第36話 かくして約束は交わされた⑤
――ゴウッ!
ガランの右の剛拳が空を切る。わずかにかすった冬馬の髪の毛先が弾け飛んだ。
そして、息つく間もなく今度は左ストレートが襲い来る!
冬馬は左前に大きく踏み込み、左拳を回避した。――と、同時にガランの伸びきった左腕の手首から右肩までを水平に裂くように《崩竜》の弾幕で薙ぎ払った。
蒼い血しぶきが宙に舞う――が、それはすぐに止まった。
(――血が、止まった?)
冬馬は一瞬だけ眉根を寄せた。そしてハッとする。
気付けばガランの左腕はくの字に曲がって、グググッと大きくのけ反っていた。
それを見た冬馬は、咄嗟に一か八かの賭けに出る。
身体を横に向け大きく跳躍。ガランの左腕の内側に両足をトンッと乗せる。
途端、凄まじい加速が冬馬を襲った。
少年の身体がまるでロケットのように撃ち出される。
十メートル近くも吹き飛ばされた冬馬だったが、それでもどうにか空中で体勢を立て直し、ズザザッと両足で着地した。
ふうと安堵の息をつき、そして、遠く離れたガランを睨みつけた。
――正直、今のは危なかった。
ガランはあの瞬間、傷ついた左腕でラリアットを敢行したのだ。
何とか左腕が動き出す前に足を乗せることで激突だけは回避できたが、まさか、腕力だけでここまで飛ばされるとは……。
(まさに怪物だな……。そもそもこいつは、どんだけ穴を開ければ死ぬんだよ)
全身から蒼い血を流しながらも、まるで衰える気配のない怪物――。
もしかしたら、この悪魔は不死身ではないのか、と嫌でも考えてしまう。
(弾数もあと四分の一もない……。十メートルあるこの距離も、あの怪物にとってはないに等しい……。どうする、ここままだと――)
と、思った時だった。
「冬馬ッ!」
「ッ!」
突然思考に割り込んだその声に、冬馬はギョッとした。
ガランの姿を視界の端に収めつつ、わずかに視線をずらすと、
(――ゆ、雪姫ッ!)
最も大切な少女が戦場にいた。それも冬馬から三メートルぐらいしか離れていない。位置的に見れば、冬馬よりもガランに近いぐらいだ。
(な、なんで雪姫がこんな近くにいるんだ!?)
手に《十握》を持っているということは、まさか加勢に来たのだろうか――。
思わず「下がれ!」と怒鳴りつけそうになったが、冬馬は不意に目を細める。
雪姫の淡い桜色の唇が、何かを伝えるように動き出したのだ。
冬馬は眉をひそめる。恐らくガランに悟られないための読唇術だろう。教師の前でひそひそ話を続けていたらいつしか身についた技術だ。

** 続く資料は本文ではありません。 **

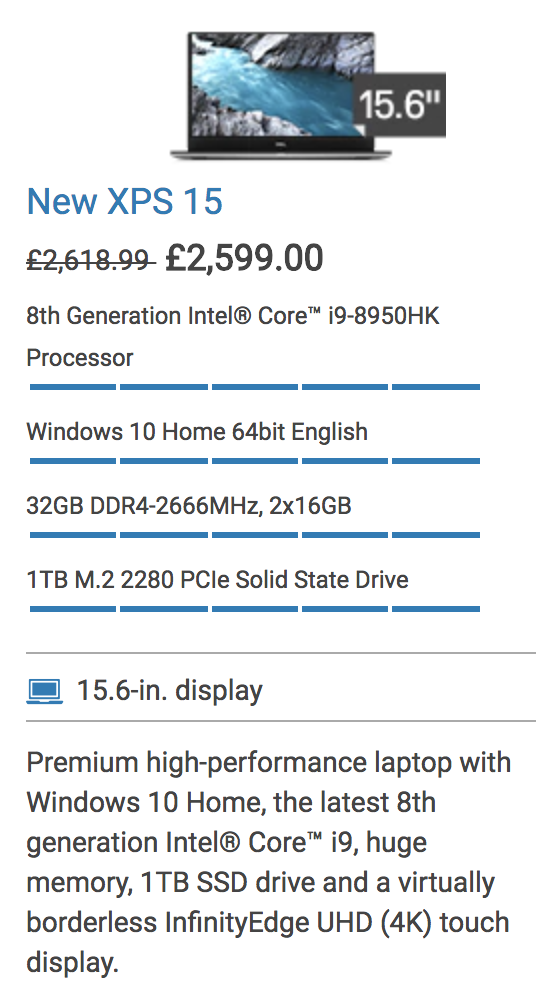544x996 pixels.
Task: Click middle segment of Windows rating bar
Action: tap(255, 461)
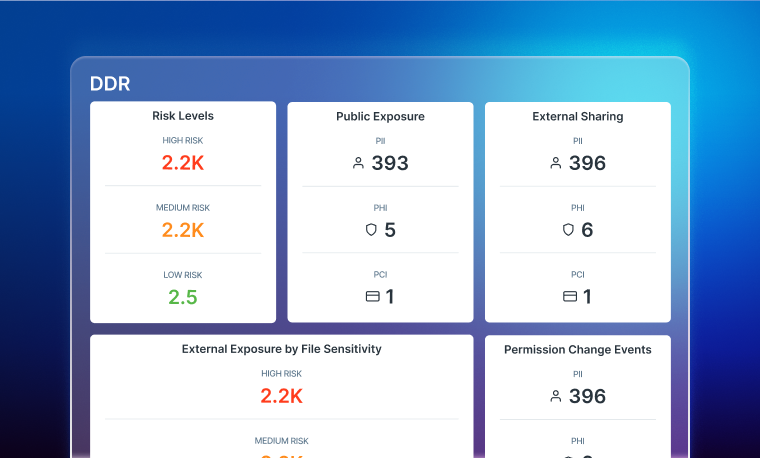Open the High Risk 2.2K value in Risk Levels
The image size is (760, 458).
click(x=182, y=162)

まさか、こんな場面で使うとは思ってもいなかったが……。
(――なんだってッ!)
冬馬は雪姫達の作戦の概要を知った。なるほど。それならば
冬馬は作戦の有用性を理解すると、すぐさま雪姫に「了解」と読唇術で返し、
「雪姫! 何をしている! 邪魔だ、離れていろ!」
と、ガランを惑わすために、表向きの怒声を上げる。
「ごめん冬馬! いま離れる!」
雪姫もまた、表向きの言葉を返して急ぎ離れていった。
冬馬はそれを見届け、不敵に笑う。
(はは、ったく、俺の姫と巫女ときたら……)
そして、ガランに二丁の銃口を向け、
「――いくぞッ! ガラン=アンドルーズ!」
《咬竜》と《崩竜》が、全力の咆哮を上げた。
(一体、どういうつもりです……? ヤツルギトウマ)
唐突な猛攻に、ガランは困惑していた。
なにせ、これまで弾数を抑えて戦っていた少年が、今は残弾を気にもせず弾幕を張っているのだ。訝しむのも当然だった。

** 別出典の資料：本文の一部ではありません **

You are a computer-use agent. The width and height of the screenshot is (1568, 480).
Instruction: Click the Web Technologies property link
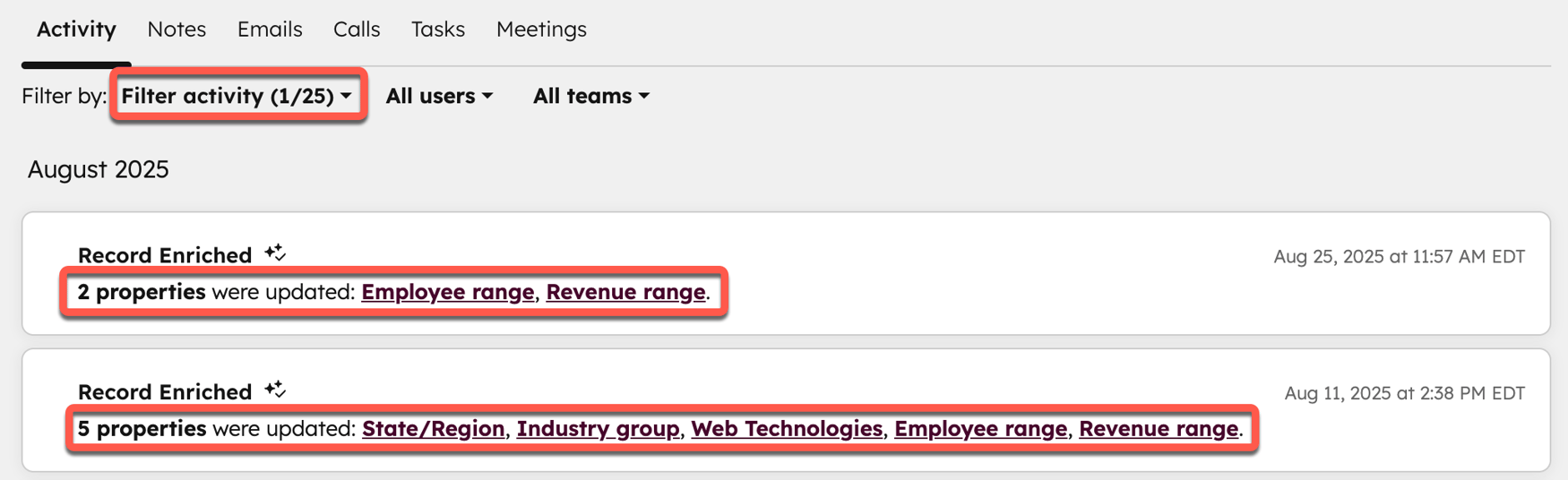(x=787, y=429)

両腕で頭部を強固に守りつつ、全身の筋肉を硬直させて弾幕に耐えるガランはひたすら考え続ける。
(……何かの策? 例えば、先程の少女と共謀して――いや、彼女との会話は「離れろ」の一点のみ。何かしらの策を伝えたとは考えづらい……)
と、そうこうしている内に、少年は少しずつ間合いを広げていた。
(……間合いを取るため? いや、たかが十数メートル程度の距離を稼いだところで意味はない。そんなこと、彼ならば当然気付くはず……)

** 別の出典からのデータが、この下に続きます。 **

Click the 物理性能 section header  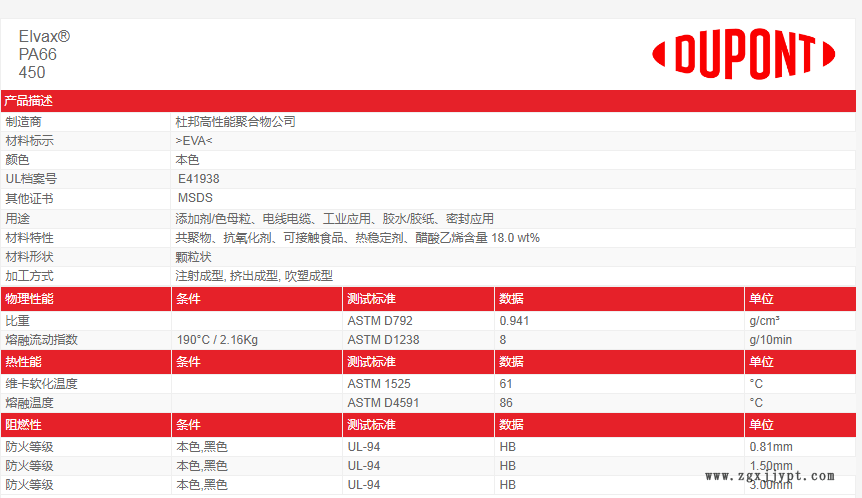coord(29,299)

一向に答えが出ない状況に、ガランは静かに歯を軋ませる。
が、いずれにせよ、じき弾幕は途切れるはず。
待ち望んだ時がようやく訪れるのだ。
ガランとしては、やるべきことは何も変わらない。
弾丸切れと同時に間合いを詰めて猛攻で押し潰す。ただそれだけだ。
(……ならば、今はその時を待ち、耐えましょうか)
そして、いよいよその時がやってくる。
最初に鳴き止んだのは短機関銃――《崩竜》だった。
冬馬は《崩竜》を投げ捨て、自動拳銃――《咬竜》のみで連射を続けるが……。
――カチッカチッ。
すぐに《咬竜》もすべての弾丸を吐き出した。
(勝機ッ!)
防御態勢を解いたガランは冬馬を睨みつける。
その距離は約十三メートル。自分ならば一秒とかからない距離だ。
ガランはニヤリと笑い、両足に力を込めて――。
「させません!」
その可憐とも呼べる声に背筋が凍りつく。
目を見開いて右に振り向くと、五十メートルほど離れた位置に、この戦いの本来の目的である《銀の魔女》が立っていた。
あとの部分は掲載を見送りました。